--- INPUT MATERIAL Enclosed Below ---

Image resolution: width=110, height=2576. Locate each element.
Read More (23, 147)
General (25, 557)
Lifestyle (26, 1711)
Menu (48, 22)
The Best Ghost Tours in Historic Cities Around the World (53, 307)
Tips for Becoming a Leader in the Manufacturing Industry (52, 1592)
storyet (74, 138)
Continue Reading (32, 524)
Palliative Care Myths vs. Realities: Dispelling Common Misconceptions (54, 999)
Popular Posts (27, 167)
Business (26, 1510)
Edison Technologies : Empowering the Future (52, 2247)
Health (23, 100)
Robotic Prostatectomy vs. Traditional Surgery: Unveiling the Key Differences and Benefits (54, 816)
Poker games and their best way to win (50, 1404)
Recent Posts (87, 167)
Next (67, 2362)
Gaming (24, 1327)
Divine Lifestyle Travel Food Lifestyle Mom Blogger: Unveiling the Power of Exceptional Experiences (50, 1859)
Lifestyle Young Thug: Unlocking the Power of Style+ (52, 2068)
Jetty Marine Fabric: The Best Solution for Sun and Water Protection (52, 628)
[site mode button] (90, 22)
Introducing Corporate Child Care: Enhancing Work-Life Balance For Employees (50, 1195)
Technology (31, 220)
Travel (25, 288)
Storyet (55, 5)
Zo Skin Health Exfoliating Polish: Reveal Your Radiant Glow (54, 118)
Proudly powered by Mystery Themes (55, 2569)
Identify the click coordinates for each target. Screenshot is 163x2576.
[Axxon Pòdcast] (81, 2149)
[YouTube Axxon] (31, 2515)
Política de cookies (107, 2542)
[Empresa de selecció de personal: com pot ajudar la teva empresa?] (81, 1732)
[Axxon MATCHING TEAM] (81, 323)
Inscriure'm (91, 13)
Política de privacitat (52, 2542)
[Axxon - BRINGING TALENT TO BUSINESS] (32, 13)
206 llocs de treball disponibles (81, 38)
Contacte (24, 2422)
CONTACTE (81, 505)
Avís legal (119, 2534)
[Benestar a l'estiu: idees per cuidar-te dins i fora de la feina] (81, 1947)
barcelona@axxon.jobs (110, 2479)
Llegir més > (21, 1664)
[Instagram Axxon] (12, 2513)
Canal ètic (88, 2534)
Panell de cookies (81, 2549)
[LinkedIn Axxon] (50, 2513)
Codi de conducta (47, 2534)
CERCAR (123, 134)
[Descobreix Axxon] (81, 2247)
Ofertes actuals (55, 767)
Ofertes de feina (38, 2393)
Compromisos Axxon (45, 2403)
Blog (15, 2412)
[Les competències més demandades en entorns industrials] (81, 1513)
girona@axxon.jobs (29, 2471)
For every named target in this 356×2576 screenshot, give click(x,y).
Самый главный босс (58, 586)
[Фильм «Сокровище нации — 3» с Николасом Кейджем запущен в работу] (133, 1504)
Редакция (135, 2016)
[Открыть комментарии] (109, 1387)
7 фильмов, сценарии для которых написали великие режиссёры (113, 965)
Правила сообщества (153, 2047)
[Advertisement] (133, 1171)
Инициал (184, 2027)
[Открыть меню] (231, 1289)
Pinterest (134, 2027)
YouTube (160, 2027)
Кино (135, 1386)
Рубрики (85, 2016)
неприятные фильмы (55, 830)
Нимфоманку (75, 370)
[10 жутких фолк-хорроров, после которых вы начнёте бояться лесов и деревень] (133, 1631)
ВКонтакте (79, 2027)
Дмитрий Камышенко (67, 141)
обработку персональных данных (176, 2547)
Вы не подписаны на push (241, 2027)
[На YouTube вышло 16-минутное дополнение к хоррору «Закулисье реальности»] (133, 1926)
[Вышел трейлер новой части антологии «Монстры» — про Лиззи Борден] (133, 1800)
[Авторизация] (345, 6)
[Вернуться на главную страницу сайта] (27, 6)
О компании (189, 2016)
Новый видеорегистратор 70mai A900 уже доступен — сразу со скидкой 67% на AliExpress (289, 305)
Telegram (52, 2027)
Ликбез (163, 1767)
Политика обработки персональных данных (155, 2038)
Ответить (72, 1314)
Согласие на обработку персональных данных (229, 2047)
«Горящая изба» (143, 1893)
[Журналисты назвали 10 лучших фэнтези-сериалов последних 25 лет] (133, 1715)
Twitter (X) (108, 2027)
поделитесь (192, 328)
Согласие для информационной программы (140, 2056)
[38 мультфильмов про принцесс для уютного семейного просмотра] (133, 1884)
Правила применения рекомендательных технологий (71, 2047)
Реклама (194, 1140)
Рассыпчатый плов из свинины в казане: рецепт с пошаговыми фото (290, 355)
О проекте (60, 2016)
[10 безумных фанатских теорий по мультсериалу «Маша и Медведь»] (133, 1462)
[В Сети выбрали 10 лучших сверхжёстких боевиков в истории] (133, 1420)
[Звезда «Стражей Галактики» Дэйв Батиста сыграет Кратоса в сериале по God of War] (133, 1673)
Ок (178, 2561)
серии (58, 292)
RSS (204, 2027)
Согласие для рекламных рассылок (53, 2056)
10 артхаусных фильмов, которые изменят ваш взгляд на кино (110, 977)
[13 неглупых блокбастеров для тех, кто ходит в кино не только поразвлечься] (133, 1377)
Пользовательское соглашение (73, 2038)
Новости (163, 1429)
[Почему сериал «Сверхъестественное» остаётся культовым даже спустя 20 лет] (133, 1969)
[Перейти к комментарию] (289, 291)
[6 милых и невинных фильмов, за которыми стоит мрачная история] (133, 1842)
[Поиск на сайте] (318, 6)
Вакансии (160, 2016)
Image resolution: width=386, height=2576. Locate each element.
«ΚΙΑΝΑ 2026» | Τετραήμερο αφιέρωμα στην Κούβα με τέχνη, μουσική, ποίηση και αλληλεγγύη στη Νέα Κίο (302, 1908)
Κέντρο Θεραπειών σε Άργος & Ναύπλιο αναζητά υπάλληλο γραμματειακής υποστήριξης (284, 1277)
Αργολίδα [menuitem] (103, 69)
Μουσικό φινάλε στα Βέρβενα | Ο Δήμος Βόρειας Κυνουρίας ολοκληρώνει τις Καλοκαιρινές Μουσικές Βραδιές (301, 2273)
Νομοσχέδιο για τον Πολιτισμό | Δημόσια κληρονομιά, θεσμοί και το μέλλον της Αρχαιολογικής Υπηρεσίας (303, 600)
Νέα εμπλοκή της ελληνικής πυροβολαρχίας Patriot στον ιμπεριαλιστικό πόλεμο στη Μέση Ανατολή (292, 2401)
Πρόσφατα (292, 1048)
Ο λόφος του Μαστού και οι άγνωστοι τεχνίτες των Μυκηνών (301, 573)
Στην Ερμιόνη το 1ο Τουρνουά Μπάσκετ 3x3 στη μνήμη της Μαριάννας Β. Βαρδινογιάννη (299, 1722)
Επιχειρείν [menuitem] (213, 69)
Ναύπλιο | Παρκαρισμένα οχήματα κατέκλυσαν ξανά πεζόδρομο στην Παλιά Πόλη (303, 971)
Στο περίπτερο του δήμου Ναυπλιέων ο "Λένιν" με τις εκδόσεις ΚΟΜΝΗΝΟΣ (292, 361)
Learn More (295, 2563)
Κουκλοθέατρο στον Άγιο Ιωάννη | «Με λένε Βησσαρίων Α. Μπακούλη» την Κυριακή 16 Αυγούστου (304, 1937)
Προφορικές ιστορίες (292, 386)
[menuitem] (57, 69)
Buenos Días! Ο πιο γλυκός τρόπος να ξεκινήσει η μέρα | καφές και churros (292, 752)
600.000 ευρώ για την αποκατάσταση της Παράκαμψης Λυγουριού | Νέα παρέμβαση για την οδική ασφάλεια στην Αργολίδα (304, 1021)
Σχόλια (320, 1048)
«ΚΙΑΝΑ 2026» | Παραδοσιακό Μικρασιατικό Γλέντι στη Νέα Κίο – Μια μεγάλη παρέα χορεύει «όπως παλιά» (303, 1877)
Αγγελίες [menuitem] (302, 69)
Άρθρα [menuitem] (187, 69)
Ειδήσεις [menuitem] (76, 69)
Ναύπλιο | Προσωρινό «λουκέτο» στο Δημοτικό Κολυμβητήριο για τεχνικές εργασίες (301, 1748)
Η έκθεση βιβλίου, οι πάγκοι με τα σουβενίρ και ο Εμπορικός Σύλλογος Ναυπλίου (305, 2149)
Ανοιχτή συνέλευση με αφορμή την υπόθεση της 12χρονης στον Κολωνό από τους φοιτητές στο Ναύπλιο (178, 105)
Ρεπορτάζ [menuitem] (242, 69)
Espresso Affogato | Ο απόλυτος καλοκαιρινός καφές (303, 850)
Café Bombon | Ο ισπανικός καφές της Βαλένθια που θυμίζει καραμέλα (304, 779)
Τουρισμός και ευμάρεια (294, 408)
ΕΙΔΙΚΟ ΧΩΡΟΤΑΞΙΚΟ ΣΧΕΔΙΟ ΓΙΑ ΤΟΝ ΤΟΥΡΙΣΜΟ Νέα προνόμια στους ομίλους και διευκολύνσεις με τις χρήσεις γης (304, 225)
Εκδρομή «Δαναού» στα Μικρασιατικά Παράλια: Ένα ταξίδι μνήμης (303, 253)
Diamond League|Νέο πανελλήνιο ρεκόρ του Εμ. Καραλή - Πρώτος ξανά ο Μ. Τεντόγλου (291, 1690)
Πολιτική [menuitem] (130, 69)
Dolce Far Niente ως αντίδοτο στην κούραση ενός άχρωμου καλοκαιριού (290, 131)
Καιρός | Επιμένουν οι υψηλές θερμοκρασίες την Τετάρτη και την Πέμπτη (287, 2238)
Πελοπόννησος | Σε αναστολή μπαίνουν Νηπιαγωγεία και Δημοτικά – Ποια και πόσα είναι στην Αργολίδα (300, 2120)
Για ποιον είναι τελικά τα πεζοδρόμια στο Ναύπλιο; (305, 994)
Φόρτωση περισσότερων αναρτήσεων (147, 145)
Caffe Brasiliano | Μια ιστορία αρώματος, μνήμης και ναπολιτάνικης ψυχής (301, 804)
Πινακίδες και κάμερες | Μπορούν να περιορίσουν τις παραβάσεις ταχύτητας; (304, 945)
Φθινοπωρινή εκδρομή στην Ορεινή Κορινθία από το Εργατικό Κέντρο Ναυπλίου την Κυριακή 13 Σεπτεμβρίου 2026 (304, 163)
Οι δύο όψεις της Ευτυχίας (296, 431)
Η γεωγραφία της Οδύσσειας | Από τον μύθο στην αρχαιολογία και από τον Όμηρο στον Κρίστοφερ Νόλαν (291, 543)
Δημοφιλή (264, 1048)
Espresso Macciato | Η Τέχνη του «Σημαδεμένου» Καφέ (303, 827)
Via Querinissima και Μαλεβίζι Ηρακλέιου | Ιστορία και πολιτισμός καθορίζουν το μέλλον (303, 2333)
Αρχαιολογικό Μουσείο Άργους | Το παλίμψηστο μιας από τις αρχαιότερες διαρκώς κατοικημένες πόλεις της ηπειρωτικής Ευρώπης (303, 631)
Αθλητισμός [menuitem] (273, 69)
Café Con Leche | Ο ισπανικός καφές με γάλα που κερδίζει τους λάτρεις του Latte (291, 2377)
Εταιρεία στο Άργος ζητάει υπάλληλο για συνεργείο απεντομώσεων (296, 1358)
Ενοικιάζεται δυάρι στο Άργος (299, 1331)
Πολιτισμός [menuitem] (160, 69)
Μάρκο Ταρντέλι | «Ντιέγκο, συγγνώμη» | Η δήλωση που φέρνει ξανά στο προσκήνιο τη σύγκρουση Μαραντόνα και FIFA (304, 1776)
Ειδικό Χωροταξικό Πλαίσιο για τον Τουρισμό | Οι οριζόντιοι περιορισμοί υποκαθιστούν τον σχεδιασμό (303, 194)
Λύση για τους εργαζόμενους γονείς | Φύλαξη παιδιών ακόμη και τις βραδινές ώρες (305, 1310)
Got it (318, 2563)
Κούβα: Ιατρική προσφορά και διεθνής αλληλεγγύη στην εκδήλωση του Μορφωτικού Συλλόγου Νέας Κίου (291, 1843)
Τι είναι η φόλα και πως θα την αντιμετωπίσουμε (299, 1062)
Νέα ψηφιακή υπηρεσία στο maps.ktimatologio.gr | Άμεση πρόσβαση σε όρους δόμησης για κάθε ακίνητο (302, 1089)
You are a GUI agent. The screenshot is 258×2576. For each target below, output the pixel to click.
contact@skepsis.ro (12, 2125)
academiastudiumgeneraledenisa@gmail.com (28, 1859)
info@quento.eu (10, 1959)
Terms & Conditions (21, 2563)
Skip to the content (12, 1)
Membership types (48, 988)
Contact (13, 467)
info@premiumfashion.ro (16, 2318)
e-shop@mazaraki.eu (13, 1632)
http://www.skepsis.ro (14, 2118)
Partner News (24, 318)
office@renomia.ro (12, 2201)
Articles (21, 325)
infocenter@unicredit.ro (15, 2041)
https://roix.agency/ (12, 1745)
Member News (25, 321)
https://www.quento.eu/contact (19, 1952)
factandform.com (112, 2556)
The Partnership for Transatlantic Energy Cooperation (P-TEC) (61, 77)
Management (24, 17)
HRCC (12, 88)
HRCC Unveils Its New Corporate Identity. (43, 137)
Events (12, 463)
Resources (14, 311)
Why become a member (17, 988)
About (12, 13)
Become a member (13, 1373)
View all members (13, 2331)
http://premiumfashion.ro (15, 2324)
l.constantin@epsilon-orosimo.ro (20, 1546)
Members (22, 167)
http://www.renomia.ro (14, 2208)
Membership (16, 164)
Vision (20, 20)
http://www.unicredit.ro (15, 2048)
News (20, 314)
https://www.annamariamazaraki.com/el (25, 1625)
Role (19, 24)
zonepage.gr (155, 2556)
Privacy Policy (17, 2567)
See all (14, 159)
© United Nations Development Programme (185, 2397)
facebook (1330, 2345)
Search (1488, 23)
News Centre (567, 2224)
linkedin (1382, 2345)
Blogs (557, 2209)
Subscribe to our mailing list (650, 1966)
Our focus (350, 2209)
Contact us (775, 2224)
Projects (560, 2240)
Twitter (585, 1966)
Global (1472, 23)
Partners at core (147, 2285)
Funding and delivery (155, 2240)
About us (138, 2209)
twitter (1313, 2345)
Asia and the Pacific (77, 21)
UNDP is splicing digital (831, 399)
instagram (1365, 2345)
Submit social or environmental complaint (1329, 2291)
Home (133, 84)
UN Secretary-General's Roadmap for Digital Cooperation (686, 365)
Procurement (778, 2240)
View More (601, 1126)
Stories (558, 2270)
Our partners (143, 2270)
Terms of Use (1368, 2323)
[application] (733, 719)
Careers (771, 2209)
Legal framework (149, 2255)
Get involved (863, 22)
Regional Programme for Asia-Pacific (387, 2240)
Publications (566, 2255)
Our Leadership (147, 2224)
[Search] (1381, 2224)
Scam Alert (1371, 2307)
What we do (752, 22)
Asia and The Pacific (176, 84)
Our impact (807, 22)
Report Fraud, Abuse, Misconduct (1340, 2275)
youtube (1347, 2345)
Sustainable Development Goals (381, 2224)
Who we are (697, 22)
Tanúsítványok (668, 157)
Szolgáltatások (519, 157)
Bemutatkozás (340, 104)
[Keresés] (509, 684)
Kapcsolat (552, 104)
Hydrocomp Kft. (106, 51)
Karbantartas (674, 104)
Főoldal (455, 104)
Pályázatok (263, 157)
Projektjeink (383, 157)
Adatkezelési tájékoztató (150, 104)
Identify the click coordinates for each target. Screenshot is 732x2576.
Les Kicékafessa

--- End of Enclosed INPUT MATERIAL ---

• REQUIRED ACTION:
Only this range is to be output: the line that contains "Blogs (557, 2209)" through the last line of the records above, both inclusive.

• SOLUTION:
Blogs (557, 2209)
Subscribe to our mailing list (650, 1966)
Our focus (350, 2209)
Contact us (775, 2224)
Projects (560, 2240)
Twitter (585, 1966)
Global (1472, 23)
Partners at core (147, 2285)
Funding and delivery (155, 2240)
About us (138, 2209)
twitter (1313, 2345)
Asia and the Pacific (77, 21)
UNDP is splicing digital (831, 399)
instagram (1365, 2345)
Submit social or environmental complaint (1329, 2291)
Home (133, 84)
UN Secretary-General's Roadmap for Digital Cooperation (686, 365)
Procurement (778, 2240)
View More (601, 1126)
Stories (558, 2270)
Our partners (143, 2270)
Terms of Use (1368, 2323)
[application] (733, 719)
Careers (771, 2209)
Legal framework (149, 2255)
Get involved (863, 22)
Regional Programme for Asia-Pacific (387, 2240)
Publications (566, 2255)
Our Leadership (147, 2224)
[Search] (1381, 2224)
Scam Alert (1371, 2307)
What we do (752, 22)
Asia and The Pacific (176, 84)
Our impact (807, 22)
Report Fraud, Abuse, Misconduct (1340, 2275)
youtube (1347, 2345)
Sustainable Development Goals (381, 2224)
Who we are (697, 22)
Tanúsítványok (668, 157)
Szolgáltatások (519, 157)
Bemutatkozás (340, 104)
[Keresés] (509, 684)
Kapcsolat (552, 104)
Hydrocomp Kft. (106, 51)
Karbantartas (674, 104)
Főoldal (455, 104)
Pályázatok (263, 157)
Projektjeink (383, 157)
Adatkezelési tájékoztató (150, 104)
Identify the click coordinates for each target. Screenshot is 732x2576.
Les Kicékafessa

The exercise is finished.